Empirical Comparison of Continuous and Discrete-time Representations for Survival Prediction

Proc Mach Learn Res. 2021 Mar:146:118-131.

Abstract

Survival prediction aims to predict the time of occurrence of a particular event of interest, such as the time until a patient dies. The main challenge in survival prediction is the presence of incomplete observations due to censoring. The classical formulation for survival prediction treats the survival time as a continuous outcome, which leads to a censored regression problem. Recent work has reformulated the survival prediction problem by discretizing time into a finite number of bins and then applying multi-task binary classification.

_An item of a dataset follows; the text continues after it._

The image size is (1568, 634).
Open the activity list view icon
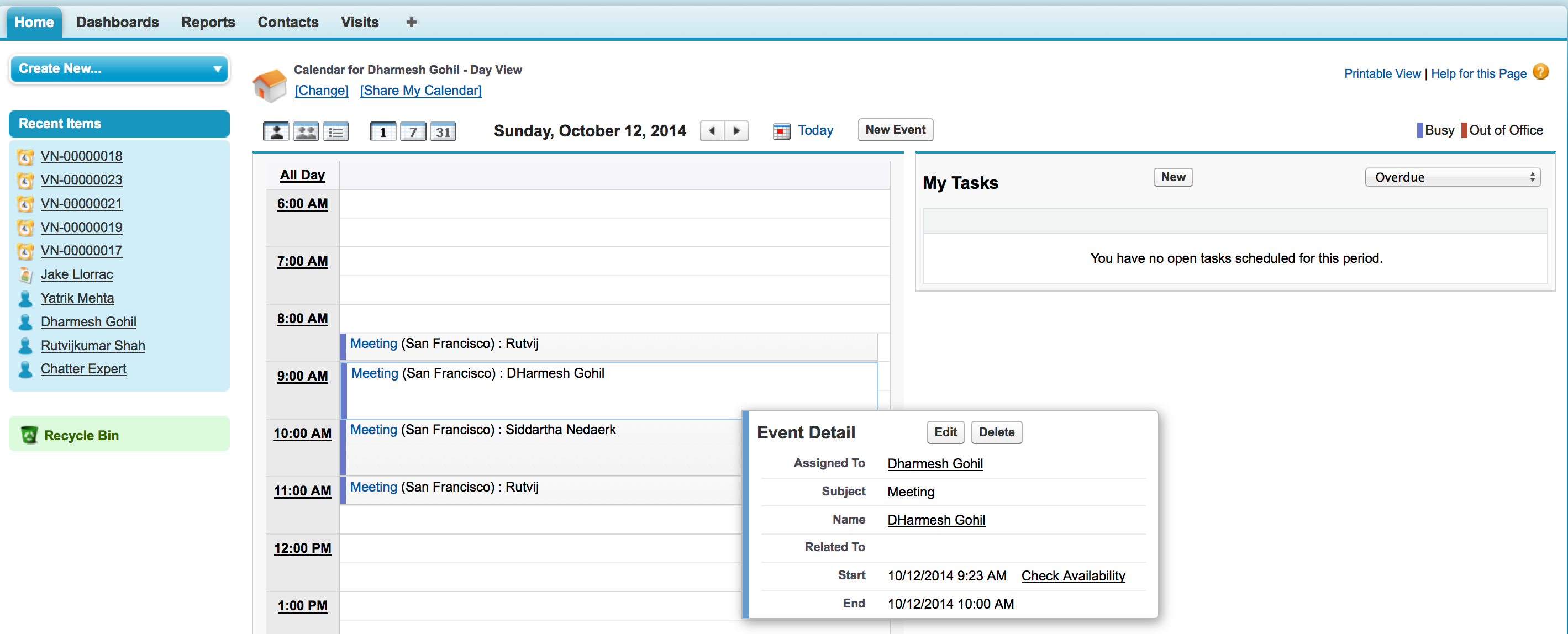point(335,131)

While the discrete-time formulation is convenient and potentially requires less assumptions than the continuous-time approach, it also loses information by discretizing time. In this paper, we empirically investigate continuous and discrete-time representations for survival prediction to try to quantify the trade-offs between the two formulations. We find that discretizing time does not necessarily decrease prediction accuracy. Furthermore, discrete-time models can result in even more accurate predictors than continuous-time models, but the number of time bins used for discretization has a significant effect on accuracy and should thus be tuned as a hyperparameter rather than specified for convenience.

Keywords: Cox proportional hazards model; Survival analysis; censored regression; multi-task learning; multi-task logistic regression.